Syntax highlighting: its been bothering me



  • I've been programming for quite some time now (since 97 in some form or another) and over this time i've programmed in many languages including C, and more recently VB, VbScript, SQL, HTML (even though some of those are technically scripting)

    During this time i've been involved with a few dev tools including a generic editor or 2.

    One thing that's bugged me most of this time, is how to write an efficent syntax highlighting engine.

    I mean, you can use the obvious (vb mode)

    for each line in richtext1.lines

      for each token in tokens

          'highlight word and set colour.

       next

    next

     

    But that's going to be incredibly slow and painful to write.

    Ideally, i'd be looking to write some form of engine that was language generic - meaning it could highlight the following language, scripts and markup:

    XML, HTML, XSLT, VbScript, Visual Basic, SQL

     

     

    Anyone got any useful suggestions?



  • > Anyone got any useful suggestions?



    I'm not sure you will consider this as a usefull suggestion, but who knows :

    do not  write a syntax highlighter. Use an efficient editor, emacs for example.



    If you really want to write one, then search for "lexical analysis" in google,

    or for "flex". The implementation you proposed has an awfull complexity but

    that's the idea. A lexical analyzer generator will reduce this complexity drastically

    -- you will just have to write the regular expressions that describes best your tokens,

    the tool will generate an FSM that you will use to match the word on your lines.



    But I repeat, if you want syntax highlighting, smart indentation and many more

    usefull things, use emacs, SciTe or VIM.

    Drop notepad / visual studio.





  • Another suggestion is search for a program called notepad2. Its like
    notepad, but lots of extras, including syntax highlighting.



  • I assume he means for a function on his code-related website, or somesuch, not for his own personal code use.

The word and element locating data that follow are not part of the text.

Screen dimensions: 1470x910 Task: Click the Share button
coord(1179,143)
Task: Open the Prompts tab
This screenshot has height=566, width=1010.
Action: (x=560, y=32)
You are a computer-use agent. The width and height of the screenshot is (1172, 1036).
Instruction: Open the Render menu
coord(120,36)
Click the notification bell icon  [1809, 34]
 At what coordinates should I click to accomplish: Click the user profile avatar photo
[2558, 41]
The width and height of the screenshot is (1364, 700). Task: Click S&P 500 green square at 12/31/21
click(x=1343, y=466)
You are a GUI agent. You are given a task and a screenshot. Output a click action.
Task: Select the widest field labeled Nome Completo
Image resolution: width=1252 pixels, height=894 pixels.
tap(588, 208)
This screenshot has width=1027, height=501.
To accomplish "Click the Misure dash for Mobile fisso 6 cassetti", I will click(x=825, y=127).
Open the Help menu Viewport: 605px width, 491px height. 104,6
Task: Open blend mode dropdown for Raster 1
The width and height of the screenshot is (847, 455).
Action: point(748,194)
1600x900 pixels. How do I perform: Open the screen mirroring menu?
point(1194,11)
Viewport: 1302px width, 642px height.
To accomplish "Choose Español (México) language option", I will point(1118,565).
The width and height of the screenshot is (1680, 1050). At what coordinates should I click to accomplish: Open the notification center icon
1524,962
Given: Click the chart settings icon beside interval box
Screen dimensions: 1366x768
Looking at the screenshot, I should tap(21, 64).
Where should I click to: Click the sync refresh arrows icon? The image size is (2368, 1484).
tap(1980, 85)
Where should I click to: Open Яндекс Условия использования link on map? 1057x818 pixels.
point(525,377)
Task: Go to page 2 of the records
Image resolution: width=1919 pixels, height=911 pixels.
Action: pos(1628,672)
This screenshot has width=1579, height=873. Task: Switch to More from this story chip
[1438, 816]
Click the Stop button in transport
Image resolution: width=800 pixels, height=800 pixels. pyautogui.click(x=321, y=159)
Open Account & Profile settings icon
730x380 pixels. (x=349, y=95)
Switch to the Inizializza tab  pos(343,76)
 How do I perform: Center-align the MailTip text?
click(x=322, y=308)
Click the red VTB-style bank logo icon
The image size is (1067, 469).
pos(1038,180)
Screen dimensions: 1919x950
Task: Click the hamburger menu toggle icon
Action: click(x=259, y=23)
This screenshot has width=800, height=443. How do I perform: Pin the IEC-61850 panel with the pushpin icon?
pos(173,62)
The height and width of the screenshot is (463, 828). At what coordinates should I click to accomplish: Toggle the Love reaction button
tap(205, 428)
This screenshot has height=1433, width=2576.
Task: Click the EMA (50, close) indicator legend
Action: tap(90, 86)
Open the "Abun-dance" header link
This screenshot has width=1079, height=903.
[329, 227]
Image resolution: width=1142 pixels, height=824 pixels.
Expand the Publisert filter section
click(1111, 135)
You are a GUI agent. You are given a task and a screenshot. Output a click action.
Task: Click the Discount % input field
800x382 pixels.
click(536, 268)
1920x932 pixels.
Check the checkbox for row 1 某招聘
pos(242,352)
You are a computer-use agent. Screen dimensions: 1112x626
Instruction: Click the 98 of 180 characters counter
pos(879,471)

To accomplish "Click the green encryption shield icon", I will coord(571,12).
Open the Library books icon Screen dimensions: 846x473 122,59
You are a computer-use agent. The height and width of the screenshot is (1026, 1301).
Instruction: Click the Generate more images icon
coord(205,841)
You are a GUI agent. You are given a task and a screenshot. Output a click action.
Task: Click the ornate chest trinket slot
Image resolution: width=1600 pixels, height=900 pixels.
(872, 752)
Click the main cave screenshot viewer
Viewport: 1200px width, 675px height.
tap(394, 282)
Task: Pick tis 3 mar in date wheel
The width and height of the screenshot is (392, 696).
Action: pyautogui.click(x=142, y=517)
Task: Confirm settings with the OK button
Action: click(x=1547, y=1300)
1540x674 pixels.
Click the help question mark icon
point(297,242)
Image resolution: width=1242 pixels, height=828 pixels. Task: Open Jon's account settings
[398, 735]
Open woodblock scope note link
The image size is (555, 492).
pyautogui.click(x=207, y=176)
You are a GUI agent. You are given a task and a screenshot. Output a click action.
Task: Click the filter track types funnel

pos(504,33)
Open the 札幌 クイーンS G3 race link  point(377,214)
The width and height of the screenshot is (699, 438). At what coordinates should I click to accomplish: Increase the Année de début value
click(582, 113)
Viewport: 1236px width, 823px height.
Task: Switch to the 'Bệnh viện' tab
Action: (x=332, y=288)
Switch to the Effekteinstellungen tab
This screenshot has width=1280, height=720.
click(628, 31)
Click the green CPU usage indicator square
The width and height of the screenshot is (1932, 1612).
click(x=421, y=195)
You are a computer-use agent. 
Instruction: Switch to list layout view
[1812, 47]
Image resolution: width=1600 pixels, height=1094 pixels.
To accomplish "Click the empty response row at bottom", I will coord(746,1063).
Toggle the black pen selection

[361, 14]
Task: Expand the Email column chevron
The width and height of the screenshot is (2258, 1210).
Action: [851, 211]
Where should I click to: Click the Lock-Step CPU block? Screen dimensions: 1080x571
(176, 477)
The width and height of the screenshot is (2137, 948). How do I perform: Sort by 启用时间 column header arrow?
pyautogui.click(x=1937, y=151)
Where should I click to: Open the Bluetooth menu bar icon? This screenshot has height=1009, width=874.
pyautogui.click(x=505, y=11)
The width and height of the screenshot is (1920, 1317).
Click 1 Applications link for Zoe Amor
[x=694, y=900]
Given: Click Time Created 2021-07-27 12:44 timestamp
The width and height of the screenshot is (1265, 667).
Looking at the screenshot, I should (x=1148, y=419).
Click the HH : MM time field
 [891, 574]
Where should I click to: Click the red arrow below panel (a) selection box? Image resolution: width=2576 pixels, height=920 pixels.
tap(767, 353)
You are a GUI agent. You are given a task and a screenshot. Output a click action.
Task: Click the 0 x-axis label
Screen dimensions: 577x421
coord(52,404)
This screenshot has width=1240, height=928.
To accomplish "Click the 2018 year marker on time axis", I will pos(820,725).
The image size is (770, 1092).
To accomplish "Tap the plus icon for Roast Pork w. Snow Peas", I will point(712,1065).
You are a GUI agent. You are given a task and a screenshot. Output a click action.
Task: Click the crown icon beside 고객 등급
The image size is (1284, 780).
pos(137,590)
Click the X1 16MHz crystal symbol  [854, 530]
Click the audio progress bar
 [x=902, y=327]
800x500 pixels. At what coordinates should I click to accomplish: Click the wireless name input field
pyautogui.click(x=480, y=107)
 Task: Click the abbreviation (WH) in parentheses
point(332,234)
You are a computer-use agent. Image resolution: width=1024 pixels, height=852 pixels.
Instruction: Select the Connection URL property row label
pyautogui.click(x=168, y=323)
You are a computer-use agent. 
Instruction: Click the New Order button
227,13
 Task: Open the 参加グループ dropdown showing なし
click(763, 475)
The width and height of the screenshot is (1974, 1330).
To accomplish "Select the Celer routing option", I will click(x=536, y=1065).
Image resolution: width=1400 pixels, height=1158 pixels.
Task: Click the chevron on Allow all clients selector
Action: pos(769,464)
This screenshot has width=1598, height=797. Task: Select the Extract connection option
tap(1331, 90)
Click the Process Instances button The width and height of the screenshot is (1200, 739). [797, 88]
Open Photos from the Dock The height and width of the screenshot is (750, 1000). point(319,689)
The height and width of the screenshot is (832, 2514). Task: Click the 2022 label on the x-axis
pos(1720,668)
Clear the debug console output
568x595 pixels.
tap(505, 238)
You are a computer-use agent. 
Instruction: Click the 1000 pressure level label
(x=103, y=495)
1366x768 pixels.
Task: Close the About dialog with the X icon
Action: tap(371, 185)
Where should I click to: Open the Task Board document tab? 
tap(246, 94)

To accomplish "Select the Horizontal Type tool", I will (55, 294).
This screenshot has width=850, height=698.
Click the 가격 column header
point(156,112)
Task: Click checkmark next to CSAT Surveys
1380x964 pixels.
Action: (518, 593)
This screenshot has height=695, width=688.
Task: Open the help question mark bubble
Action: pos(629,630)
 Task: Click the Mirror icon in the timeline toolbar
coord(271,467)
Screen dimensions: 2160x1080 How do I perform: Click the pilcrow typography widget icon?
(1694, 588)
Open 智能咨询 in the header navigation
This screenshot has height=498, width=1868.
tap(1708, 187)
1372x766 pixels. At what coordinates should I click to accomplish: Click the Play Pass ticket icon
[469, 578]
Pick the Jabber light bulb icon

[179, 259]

    Because then he'd have to write a text-editor, too.



  • @Mike R said:

    Another suggestion is search for a program called notepad2. Its like
    notepad, but lots of extras, including syntax highlighting.

    If you need to include Syntax Highlighting in a custom text editor, a good idea could be to use the Scintilla control (if it's available in your graphical toolkit).



  • I've tried doing it with regular expressions in VB.net. (I wrote a database tool that was much faster than enterprise manager on MSDE an could do almost all the (simple) things I do on databases). It turned out to be very very slow (one of the problems is the richttextedit field, it's not very fast). If you want to go through with this I suggest you do syntax checking bases on time, not on character input (or do it after a person has not pressed a key for a while). This will keep typing quick and crisp, and it'll highlight when there's some spare time.

    Drak



  • Well, that only keeps the typing "quick and crisp" if hilighting is non-blocking or if typing cancels the hilighting step.  In both of those cases, (the latter especially) it would be just as crisp if you calculated per keystroke rather than per 1-second-of-not-typing.

    If you use a timer to do the 1 second delay, you still block execution of the update loop deep in the program.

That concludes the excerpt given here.